Jones also co-presented The Health Show with Terry Wogan and presented weekly social action programme Loud & Clear for three years for Meridian Television. He appeared as a panellist on the 2002 docucomedy series Dave Gorman's Important Astrology Experiment.

Jones participated in the fifth series of Dancing on Ice, partnered with Alexandra Schauman, but was voted off on Valentine's Day (Week 6) after Danny Young was saved by the judges in the skate off.

In 2013, Jones appeared on The Chase Celebrity Special (series 3, episode 3). He and the other members of the team, including Charlotte Jackson, defeated "The Chaser", Paul Sinha, and won £100,000 for charity.

===Radio===
Jones has had a regular guest slot on Steve Wright's BBC Radio 2 programme since 2000 discussing medical matters.

===Online===
Jones previously worked as a medical adviser for online clinic HealthExpress where he featured in a number of health advice videos and hosted live ‘Twitter Clinics.’ As part of these Twitter clinics, Jones offered tailor-made information on various health-related questions posed by the public. He is also actively involved in brand radio sessions, exhibitions and events.

Jones is the official ambassador for the UK telecare provider Telecare24, supporting their 24/7 monitoring service. He contributes regular expert health articles covering key wellness and medical topics, such as epilepsy, cancer and dementia, exclusively for the Telecare24 blog.

Jones featured in a supportive film for WaterAid’s social media channels.

===Writing===
Jones wrote a weekly column for the News of the World dealing with medical problems and health issues until the newspaper closed in July 2011. He also answered readers' health questions in the newspaper's Sunday Magazine, and did the same in Rosemary Conley's Diet and Fitness magazine. He edits and contributes to his own magazine Family Healthcare with Dr Hilary Jones.

Jones has also written a number of health-related books. His first novel A Day In Your Life, published in August 2009, reached number six in the top ten hardback non-fiction bestseller list. His WWI novel, Frontline, was published in September 2021.

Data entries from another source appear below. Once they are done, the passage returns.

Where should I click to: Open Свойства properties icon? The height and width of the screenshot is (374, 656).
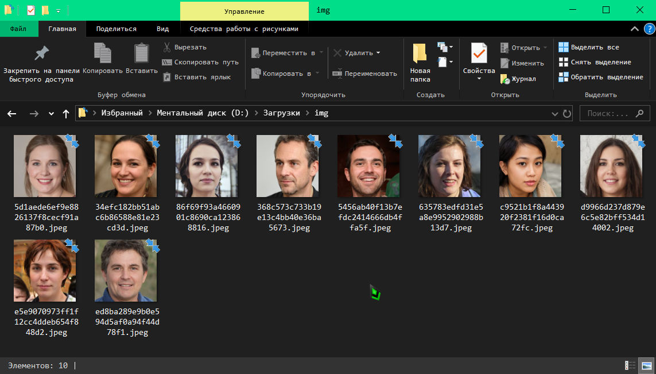coord(479,53)
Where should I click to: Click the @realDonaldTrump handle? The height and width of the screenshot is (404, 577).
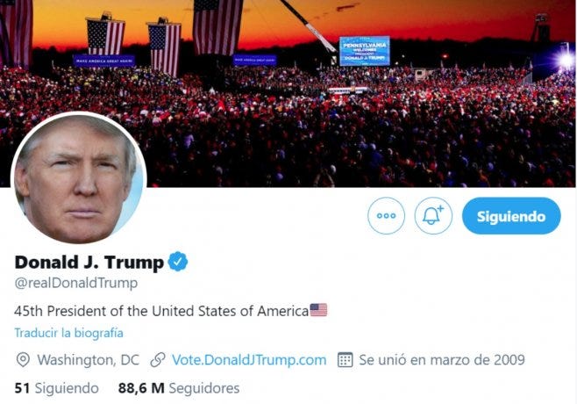(76, 283)
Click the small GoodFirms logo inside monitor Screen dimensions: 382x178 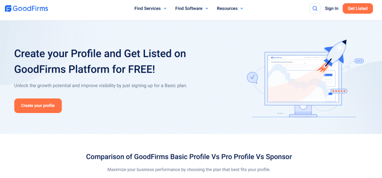coord(277,58)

A full list of Jones' written works can be found below:
- I'm Too Busy to be Stressed: How to Recognise and Relieve the Symptoms of Stress (1997)
- Total Wellbeing: The Whole Treatment for the Whole You - An Integrated Approach to Health (Co authored with Brenda Davies, 1999)
- Doctor, What's the Alternative? All You Need to Know About Complementary Therapies (1999)
- A Change for the Better: How to Survive and Thrive During the Menopause (2000)
- What’s Up Doc? (2010)
- A Day in Your Life: 24 Hours Inside the Human Body (2013)
- Frontline (2021)

==Paid directorships==
In 2019, Jones joined London-based nutraceutical company MedTate as a non-executive director to support pharmacies across the United Kingdom.

==Personal life==
Jones is the son of a GP. His elder son, Tristan, named after Tristan da Cunha, where Jones was working while married to his French-born wife, Anne Marie Vives, is also a GP. Their younger son, Sebastian, is a lawyer.

He has three children, (including twins) from his second marriage, to Sarah Harvey, which ended after his affair with a colleague was made public. He married a third time, to fitness coach Dee Thresher, in 2016.

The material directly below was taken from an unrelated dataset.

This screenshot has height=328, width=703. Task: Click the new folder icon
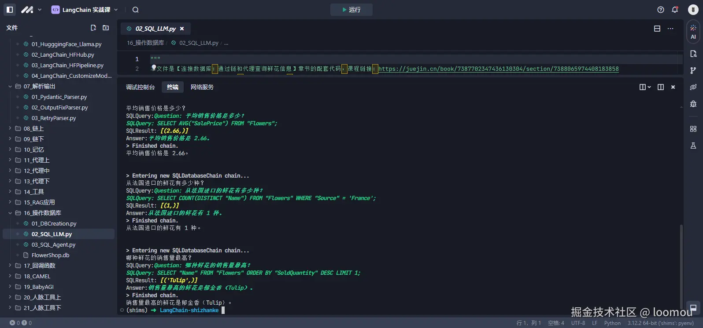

Jones was appointed Member of the Order of the British Empire (MBE) in the 2020 Birthday Honours for services to broadcasting, public health information and charity.

Jones is a patron of The Meningitis Research Foundation, The Lauren Currie Twilight Foundation, and the Pancreatic Cancer Action.

Jones has been a spokesperson for the School and Nursery Milk Alliance since 2016.